February 08, 2017, 6-7:30 PM in 234 Moses Hall
Kevin T. Kelly and Konstantin Genin (Carnegie Mellon University)
An Epistemic Justification of Ockham’s Razor in Statistical Inductive Inference
Bayesian statistics allows for inductive inferences beyond the information provided, but it does not provide an epistemic justification in terms of finding the truth better than alternative methods. Frequentist methods come with epistemic guarantees, but the guarantees are too strong to allow for inductive inference. So there is currently no epistemic justification for inductive statistical inference of any kind; much less for Ockham’s razor. We will propose one. The idea is this. Everyone knows that deductive inference is monotonic, meaning that more premises never yield fewer conclusions. Inductive inference is non-monotonic. Everyone allows that deductive (monotonic) inference is better justified epistemically than inductive (non-monotonic) inference. So, presumably, more monotonicity is epistemically better than less. Our thesis is that optimally monotonic inference is necessarily Ockham inference. Before now, we have fully demonstrated that thesis only in the case of qualitative information. In this talk, we extend the result to statistical inference. The development will also illuminate broadly logical (i.e. topological) outlines in frequentist statistics that are crucial, but rarely emphasized.
February 22, 2017, 6-7:30 PM in 234 Moses Hall
Sean Walsh (Department of Logic and Philosophy of Science, UC Irvine)
Interpreting Categorical Grammar in Church’s Intensional Logic
Church’s intensional logic was an attempt to axiomatize the relation which a Fregean sense bears to a referent in the circumstance that there is a linguistic expression which expresses the sense and denotes the referent. In some recent work (), fragments of Church’s intensional logic have been developed which resolve the paradoxes of propositions by weakening comprehension. In this talk, we survey these fragments and assay the extent to which the traditional Montagovian interpretation of categorical grammar into the intensional theory of types can be mirrored by a interpretation of categorical grammar into the fragments of Church’s intensional logic.
References:  S. Walsh. Predicativity, the Russell-Myhill paradox, and Church’s intensional logic. The Journal of Philosophical Logic, 45(3):277–326, 2016.
March 22, 2017, 6-7:30 PM in 470 Stephens Hall
Jeremy Gray (Mathematics and Statistics, The Open University and The Mathematics Institute, University of Warwick, U.K.)

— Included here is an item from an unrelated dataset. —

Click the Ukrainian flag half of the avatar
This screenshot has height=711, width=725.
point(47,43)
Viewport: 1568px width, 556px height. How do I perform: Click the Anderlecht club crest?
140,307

Theory choice: Felix Klein and Galois theory
In the 19th century a handful of short difficult papers about solution methods for polynomial equations grew into a vigorous branch of algebra (Galois theory) and even into a rallying cry for modern structural mathematics. The influential German mathematician Felix Klein’s well-known but little-read book The Icosahedron of 1884 played a significant, and often neglected, role in the controversies that attended the creation of these ideas. The arguments he and his opponents used range over important questions about the organisation of mathematical knowledge and the direction of research.